--- Given data Enclosed Below ---
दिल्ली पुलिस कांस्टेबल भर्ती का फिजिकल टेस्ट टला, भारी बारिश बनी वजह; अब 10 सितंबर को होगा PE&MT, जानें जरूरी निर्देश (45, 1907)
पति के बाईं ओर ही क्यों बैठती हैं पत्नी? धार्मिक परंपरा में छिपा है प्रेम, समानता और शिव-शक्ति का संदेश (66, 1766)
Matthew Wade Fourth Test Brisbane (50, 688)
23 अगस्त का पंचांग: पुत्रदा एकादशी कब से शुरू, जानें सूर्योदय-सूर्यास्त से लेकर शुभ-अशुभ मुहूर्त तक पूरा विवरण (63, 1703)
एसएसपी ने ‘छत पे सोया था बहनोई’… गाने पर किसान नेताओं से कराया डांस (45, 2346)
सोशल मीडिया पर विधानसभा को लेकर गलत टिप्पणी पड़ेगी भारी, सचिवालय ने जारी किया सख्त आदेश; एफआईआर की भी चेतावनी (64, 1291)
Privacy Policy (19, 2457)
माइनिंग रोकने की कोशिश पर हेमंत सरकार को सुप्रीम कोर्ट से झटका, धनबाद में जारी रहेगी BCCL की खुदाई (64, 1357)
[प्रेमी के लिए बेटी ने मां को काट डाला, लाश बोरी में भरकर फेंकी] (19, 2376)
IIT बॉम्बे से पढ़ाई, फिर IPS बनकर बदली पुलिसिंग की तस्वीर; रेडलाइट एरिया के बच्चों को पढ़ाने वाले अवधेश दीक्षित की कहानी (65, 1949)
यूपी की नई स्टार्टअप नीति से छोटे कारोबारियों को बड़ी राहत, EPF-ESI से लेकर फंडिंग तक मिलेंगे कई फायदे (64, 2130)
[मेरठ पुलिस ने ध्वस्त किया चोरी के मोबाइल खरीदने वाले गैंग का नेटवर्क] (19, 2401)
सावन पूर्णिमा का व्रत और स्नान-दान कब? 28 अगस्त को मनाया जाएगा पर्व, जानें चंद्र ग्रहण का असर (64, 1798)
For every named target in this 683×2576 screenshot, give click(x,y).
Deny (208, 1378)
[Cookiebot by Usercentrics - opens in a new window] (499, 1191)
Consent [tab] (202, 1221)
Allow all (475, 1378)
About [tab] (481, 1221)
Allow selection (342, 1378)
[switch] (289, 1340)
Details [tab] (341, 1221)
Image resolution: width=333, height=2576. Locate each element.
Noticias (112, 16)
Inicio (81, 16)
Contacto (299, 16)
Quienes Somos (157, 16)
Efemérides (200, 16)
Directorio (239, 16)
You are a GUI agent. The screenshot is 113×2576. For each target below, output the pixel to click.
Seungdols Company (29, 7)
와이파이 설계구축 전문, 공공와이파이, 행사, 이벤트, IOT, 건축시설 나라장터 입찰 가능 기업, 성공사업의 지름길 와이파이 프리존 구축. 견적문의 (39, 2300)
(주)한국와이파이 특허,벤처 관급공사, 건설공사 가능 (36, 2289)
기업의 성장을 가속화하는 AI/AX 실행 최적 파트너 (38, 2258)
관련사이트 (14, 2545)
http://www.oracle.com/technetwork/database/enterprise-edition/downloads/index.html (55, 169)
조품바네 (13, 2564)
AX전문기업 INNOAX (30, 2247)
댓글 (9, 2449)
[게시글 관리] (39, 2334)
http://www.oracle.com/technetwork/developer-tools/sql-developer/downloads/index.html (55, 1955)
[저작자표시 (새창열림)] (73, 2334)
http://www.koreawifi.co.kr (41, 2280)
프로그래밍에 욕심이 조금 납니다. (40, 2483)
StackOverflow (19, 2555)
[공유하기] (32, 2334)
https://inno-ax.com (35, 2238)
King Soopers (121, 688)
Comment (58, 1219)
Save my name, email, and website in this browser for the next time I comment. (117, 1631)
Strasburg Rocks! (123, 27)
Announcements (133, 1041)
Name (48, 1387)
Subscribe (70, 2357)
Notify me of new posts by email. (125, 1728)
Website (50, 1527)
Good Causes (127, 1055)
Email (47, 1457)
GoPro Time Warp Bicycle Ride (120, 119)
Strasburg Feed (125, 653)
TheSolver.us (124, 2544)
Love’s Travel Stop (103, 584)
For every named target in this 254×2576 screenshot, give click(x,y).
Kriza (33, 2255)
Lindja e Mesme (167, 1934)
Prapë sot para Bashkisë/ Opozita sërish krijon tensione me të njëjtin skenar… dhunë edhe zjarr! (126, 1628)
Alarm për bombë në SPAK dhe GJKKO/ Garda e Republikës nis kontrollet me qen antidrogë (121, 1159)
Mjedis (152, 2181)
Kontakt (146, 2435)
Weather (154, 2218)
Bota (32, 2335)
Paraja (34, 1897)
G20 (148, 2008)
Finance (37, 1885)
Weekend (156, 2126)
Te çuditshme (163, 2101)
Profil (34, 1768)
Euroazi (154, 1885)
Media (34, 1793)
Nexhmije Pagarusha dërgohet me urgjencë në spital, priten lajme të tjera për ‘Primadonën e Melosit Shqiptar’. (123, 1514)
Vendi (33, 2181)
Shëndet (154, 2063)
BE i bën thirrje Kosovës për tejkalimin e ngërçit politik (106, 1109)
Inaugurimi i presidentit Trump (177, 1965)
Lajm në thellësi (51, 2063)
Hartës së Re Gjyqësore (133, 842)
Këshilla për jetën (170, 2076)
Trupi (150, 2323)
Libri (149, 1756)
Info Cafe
--- End of Enclosed Given data ---
▶ **What the exercise asks**: Line by line, copy the entries above exactly as they appear.

▶ **Exercise result**:
दिल्ली पुलिस कांस्टेबल भर्ती का फिजिकल टेस्ट टला, भारी बारिश बनी वजह; अब 10 सितंबर को होगा PE&MT, जानें जरूरी निर्देश (45, 1907)
पति के बाईं ओर ही क्यों बैठती हैं पत्नी? धार्मिक परंपरा में छिपा है प्रेम, समानता और शिव-शक्ति का संदेश (66, 1766)
Matthew Wade Fourth Test Brisbane (50, 688)
23 अगस्त का पंचांग: पुत्रदा एकादशी कब से शुरू, जानें सूर्योदय-सूर्यास्त से लेकर शुभ-अशुभ मुहूर्त तक पूरा विवरण (63, 1703)
एसएसपी ने ‘छत पे सोया था बहनोई’… गाने पर किसान नेताओं से कराया डांस (45, 2346)
सोशल मीडिया पर विधानसभा को लेकर गलत टिप्पणी पड़ेगी भारी, सचिवालय ने जारी किया सख्त आदेश; एफआईआर की भी चेतावनी (64, 1291)
Privacy Policy (19, 2457)
माइनिंग रोकने की कोशिश पर हेमंत सरकार को सुप्रीम कोर्ट से झटका, धनबाद में जारी रहेगी BCCL की खुदाई (64, 1357)
[प्रेमी के लिए बेटी ने मां को काट डाला, लाश बोरी में भरकर फेंकी] (19, 2376)
IIT बॉम्बे से पढ़ाई, फिर IPS बनकर बदली पुलिसिंग की तस्वीर; रेडलाइट एरिया के बच्चों को पढ़ाने वाले अवधेश दीक्षित की कहानी (65, 1949)
यूपी की नई स्टार्टअप नीति से छोटे कारोबारियों को बड़ी राहत, EPF-ESI से लेकर फंडिंग तक मिलेंगे कई फायदे (64, 2130)
[मेरठ पुलिस ने ध्वस्त किया चोरी के मोबाइल खरीदने वाले गैंग का नेटवर्क] (19, 2401)
सावन पूर्णिमा का व्रत और स्नान-दान कब? 28 अगस्त को मनाया जाएगा पर्व, जानें चंद्र ग्रहण का असर (64, 1798)
For every named target in this 683×2576 screenshot, give click(x,y).
Deny (208, 1378)
[Cookiebot by Usercentrics - opens in a new window] (499, 1191)
Consent [tab] (202, 1221)
Allow all (475, 1378)
About [tab] (481, 1221)
Allow selection (342, 1378)
[switch] (289, 1340)
Details [tab] (341, 1221)
Image resolution: width=333, height=2576. Locate each element.
Noticias (112, 16)
Inicio (81, 16)
Contacto (299, 16)
Quienes Somos (157, 16)
Efemérides (200, 16)
Directorio (239, 16)
You are a GUI agent. The screenshot is 113×2576. For each target below, output the pixel to click.
Seungdols Company (29, 7)
와이파이 설계구축 전문, 공공와이파이, 행사, 이벤트, IOT, 건축시설 나라장터 입찰 가능 기업, 성공사업의 지름길 와이파이 프리존 구축. 견적문의 (39, 2300)
(주)한국와이파이 특허,벤처 관급공사, 건설공사 가능 (36, 2289)
기업의 성장을 가속화하는 AI/AX 실행 최적 파트너 (38, 2258)
관련사이트 (14, 2545)
http://www.oracle.com/technetwork/database/enterprise-edition/downloads/index.html (55, 169)
조품바네 (13, 2564)
AX전문기업 INNOAX (30, 2247)
댓글 (9, 2449)
[게시글 관리] (39, 2334)
http://www.oracle.com/technetwork/developer-tools/sql-developer/downloads/index.html (55, 1955)
[저작자표시 (새창열림)] (73, 2334)
http://www.koreawifi.co.kr (41, 2280)
프로그래밍에 욕심이 조금 납니다. (40, 2483)
StackOverflow (19, 2555)
[공유하기] (32, 2334)
https://inno-ax.com (35, 2238)
King Soopers (121, 688)
Comment (58, 1219)
Save my name, email, and website in this browser for the next time I comment. (117, 1631)
Strasburg Rocks! (123, 27)
Announcements (133, 1041)
Name (48, 1387)
Subscribe (70, 2357)
Notify me of new posts by email. (125, 1728)
Website (50, 1527)
Good Causes (127, 1055)
Email (47, 1457)
GoPro Time Warp Bicycle Ride (120, 119)
Strasburg Feed (125, 653)
TheSolver.us (124, 2544)
Love’s Travel Stop (103, 584)
For every named target in this 254×2576 screenshot, give click(x,y).
Kriza (33, 2255)
Lindja e Mesme (167, 1934)
Prapë sot para Bashkisë/ Opozita sërish krijon tensione me të njëjtin skenar… dhunë edhe zjarr! (126, 1628)
Alarm për bombë në SPAK dhe GJKKO/ Garda e Republikës nis kontrollet me qen antidrogë (121, 1159)
Mjedis (152, 2181)
Kontakt (146, 2435)
Weather (154, 2218)
Bota (32, 2335)
Paraja (34, 1897)
G20 (148, 2008)
Finance (37, 1885)
Weekend (156, 2126)
Te çuditshme (163, 2101)
Profil (34, 1768)
Euroazi (154, 1885)
Media (34, 1793)
Nexhmije Pagarusha dërgohet me urgjencë në spital, priten lajme të tjera për ‘Primadonën e Melosit Shqiptar’. (123, 1514)
Vendi (33, 2181)
Shëndet (154, 2063)
BE i bën thirrje Kosovës për tejkalimin e ngërçit politik (106, 1109)
Inaugurimi i presidentit Trump (177, 1965)
Lajm në thellësi (51, 2063)
Hartës së Re Gjyqësore (133, 842)
Këshilla për jetën (170, 2076)
Trupi (150, 2323)
Libri (149, 1756)
Info Cafe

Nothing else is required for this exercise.